We were evaluating a vendor product for viewing a certain kind of data file (most 80-byte records of various types, but also includes variable length TIFF images embedded inside, all text is EBCDIC; yeah, it was designed by a committee too). These files are typically large (200MB to 1GB).
This vendor app was written in dot-net by a total fucking idiot. His code took 45 minutes to read a 800MB file over a network drive mount (client + server on same network segment). So I debugged it using tcpdump / wireshark, procexp and filemon. His code would issue a 4K read request to the kernel for EACH 1, 2 or 4 byte field within each record. Overlapping reads. Literally:
Code:
seek 0, seek_set
read 4096
seek 2, seek_set
read 4096
.....
I filed a bug report. He didn't understand the problem. I sent in my data. He finally got it. They fixed the bug, but wanted to up their price by $2K for the fix. I said fuck this (if you haven't gathered, I was pissed at their sloppiness).
Over one weekend I wrote a win32 gui app in C++ using the pure win32 api (no mfc, no dot-crap, no winforms, gdi++ to read TIFFs from a memory stream). I mem-map the data file with a 256MB window that slides 64MB at a time. My app can process a 800MB file from local disk in 7 seconds (when its hot in the cache) and a 1G file over the network at near wire speed (12 seconds or so).

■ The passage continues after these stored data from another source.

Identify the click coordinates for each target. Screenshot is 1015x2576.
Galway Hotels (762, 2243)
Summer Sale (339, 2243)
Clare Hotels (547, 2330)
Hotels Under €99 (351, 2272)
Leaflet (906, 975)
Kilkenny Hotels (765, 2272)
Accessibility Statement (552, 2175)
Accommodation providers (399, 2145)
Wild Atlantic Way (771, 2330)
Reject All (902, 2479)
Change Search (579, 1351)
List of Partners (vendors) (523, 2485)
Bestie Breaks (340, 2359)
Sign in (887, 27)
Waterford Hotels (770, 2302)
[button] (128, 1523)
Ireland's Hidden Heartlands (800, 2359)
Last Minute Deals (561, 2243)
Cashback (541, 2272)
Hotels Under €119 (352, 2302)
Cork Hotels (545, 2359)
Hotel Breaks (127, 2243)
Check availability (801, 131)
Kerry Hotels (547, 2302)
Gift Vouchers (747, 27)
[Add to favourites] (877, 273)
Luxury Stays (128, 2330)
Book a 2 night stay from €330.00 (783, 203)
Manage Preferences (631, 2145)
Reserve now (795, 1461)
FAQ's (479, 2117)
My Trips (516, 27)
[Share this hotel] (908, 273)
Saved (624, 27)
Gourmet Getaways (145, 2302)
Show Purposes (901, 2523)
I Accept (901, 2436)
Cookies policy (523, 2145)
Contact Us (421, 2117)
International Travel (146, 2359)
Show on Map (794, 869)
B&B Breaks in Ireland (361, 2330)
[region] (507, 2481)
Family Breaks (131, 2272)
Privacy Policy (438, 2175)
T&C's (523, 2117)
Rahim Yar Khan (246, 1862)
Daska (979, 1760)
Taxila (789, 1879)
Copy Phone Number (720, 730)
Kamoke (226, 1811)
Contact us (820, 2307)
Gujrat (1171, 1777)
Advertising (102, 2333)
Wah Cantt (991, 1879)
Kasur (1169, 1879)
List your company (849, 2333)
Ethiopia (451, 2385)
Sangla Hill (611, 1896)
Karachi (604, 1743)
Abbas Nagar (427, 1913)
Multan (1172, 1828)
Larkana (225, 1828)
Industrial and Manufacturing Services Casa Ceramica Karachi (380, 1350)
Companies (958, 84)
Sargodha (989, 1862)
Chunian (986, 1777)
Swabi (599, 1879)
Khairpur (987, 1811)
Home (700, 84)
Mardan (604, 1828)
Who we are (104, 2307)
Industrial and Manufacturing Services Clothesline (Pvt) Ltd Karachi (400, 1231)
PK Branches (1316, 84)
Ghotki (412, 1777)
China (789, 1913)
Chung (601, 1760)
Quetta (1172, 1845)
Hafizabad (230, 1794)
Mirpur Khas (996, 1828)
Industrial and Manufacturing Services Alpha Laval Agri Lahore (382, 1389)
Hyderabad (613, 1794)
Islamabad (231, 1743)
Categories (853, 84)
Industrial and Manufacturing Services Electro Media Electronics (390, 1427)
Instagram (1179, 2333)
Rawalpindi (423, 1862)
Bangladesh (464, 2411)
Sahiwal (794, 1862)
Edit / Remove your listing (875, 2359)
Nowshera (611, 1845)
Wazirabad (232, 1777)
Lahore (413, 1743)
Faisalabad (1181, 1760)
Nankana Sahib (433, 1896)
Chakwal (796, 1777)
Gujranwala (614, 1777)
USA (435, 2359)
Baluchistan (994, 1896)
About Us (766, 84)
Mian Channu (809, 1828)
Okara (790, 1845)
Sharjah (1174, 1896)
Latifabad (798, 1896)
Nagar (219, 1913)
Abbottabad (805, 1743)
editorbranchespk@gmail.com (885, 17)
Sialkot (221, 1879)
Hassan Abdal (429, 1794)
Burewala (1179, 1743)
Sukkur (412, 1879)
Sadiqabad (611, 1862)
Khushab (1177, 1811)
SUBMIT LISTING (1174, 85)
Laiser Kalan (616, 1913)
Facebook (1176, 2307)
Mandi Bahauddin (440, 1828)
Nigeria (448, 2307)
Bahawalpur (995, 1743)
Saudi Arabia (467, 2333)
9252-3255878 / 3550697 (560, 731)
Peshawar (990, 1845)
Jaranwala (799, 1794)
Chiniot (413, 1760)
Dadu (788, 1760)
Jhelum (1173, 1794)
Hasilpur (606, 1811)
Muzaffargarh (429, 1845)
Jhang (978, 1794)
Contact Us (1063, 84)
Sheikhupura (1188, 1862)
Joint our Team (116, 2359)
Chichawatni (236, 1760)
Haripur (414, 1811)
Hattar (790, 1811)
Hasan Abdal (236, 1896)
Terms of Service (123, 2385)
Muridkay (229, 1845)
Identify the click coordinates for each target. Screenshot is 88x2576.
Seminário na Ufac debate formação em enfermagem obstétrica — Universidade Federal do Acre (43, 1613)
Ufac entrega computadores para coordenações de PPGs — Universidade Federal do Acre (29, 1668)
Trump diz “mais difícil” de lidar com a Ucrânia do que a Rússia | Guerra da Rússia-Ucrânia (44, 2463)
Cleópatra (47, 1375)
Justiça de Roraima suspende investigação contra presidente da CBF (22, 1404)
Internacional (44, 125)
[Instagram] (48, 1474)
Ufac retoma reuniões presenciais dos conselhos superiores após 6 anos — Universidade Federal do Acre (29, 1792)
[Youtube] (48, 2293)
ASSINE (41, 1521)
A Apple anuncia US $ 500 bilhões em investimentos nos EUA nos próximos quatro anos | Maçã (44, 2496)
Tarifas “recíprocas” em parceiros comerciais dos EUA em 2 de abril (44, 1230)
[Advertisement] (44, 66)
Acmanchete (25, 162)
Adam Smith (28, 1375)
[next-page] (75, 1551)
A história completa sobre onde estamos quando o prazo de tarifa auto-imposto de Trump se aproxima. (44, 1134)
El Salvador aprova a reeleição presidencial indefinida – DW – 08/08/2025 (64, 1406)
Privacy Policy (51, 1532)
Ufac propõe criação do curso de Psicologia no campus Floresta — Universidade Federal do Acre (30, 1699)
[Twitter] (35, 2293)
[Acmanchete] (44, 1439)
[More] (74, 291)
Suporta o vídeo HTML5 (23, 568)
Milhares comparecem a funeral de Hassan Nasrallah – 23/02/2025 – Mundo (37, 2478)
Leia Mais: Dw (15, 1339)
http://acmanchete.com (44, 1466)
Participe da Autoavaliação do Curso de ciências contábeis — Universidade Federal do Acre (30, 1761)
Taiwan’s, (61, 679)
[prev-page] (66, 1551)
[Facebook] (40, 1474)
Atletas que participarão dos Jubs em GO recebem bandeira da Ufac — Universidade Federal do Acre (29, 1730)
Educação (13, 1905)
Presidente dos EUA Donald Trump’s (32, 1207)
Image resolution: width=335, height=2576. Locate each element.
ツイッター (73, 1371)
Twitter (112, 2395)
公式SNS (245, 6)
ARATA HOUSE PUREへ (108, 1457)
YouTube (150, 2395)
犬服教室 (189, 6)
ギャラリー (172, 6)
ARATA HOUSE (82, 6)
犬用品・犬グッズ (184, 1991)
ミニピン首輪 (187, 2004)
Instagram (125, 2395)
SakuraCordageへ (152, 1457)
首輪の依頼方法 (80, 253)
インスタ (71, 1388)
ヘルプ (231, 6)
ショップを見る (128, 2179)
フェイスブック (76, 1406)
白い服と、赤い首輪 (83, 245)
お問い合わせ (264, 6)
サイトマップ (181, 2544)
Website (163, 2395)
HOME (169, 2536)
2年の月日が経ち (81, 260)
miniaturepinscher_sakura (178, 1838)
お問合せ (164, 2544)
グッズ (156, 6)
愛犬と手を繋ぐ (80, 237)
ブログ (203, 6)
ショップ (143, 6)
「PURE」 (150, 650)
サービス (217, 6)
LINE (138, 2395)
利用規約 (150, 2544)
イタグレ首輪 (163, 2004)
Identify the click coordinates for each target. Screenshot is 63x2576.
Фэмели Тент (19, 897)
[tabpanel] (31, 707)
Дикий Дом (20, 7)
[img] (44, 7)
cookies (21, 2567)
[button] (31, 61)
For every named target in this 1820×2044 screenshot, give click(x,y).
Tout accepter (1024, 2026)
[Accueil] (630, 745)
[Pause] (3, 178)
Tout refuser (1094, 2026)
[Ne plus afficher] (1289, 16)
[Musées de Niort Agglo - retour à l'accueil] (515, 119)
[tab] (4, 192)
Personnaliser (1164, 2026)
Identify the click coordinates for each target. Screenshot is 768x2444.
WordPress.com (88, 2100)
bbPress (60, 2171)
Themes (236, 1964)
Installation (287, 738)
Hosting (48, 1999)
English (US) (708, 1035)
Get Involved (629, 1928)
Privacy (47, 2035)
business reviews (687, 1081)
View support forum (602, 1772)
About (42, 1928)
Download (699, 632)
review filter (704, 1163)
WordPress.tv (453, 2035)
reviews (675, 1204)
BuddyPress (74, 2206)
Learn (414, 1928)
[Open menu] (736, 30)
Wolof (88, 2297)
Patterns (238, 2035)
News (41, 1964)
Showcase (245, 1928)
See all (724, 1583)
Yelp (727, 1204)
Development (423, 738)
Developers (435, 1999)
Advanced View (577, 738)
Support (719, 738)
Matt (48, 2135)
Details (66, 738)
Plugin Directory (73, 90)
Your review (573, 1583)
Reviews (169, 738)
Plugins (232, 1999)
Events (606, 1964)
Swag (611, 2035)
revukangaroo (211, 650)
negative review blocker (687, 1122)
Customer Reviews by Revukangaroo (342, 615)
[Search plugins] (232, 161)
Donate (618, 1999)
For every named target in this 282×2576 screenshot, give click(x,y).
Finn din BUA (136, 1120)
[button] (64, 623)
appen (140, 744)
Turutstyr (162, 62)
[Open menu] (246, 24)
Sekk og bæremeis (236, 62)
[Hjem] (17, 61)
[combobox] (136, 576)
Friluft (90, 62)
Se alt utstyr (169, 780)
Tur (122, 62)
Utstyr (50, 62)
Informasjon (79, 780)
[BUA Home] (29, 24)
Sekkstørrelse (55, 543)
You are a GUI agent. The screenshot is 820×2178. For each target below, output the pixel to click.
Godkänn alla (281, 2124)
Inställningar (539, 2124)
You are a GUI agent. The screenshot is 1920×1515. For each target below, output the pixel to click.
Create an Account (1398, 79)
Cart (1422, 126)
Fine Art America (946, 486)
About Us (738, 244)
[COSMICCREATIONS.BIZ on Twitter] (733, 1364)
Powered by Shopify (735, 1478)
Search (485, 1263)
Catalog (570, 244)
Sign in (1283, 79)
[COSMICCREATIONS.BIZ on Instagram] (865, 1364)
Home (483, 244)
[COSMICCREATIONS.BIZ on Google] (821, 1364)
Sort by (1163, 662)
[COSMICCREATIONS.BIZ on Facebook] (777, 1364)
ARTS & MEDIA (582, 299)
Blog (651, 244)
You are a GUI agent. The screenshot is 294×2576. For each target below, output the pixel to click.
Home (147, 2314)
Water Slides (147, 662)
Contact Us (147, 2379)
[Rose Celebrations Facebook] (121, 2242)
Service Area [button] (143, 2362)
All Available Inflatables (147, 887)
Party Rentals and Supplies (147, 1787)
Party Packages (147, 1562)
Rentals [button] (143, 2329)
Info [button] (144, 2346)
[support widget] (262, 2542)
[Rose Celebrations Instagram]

His app was a memory hog. Mine uses a bit of memory, but not a terrible amount. I designed a hybrid data structure (part tree, part linked-list) to hold the file's hierarchy in memory as I parsed it. The user can then search for records and the app displays the image and other record data.
I wanted to open-source the app and dump it on the Internet. As much as my bosses thought that would be funny, they did not permit me to.
My point is (other than a little bragging):
Data structures and IO patterns _do_ matter. Even incredibly powerful modern computers and networks can be brought to their knees by bad coding practices.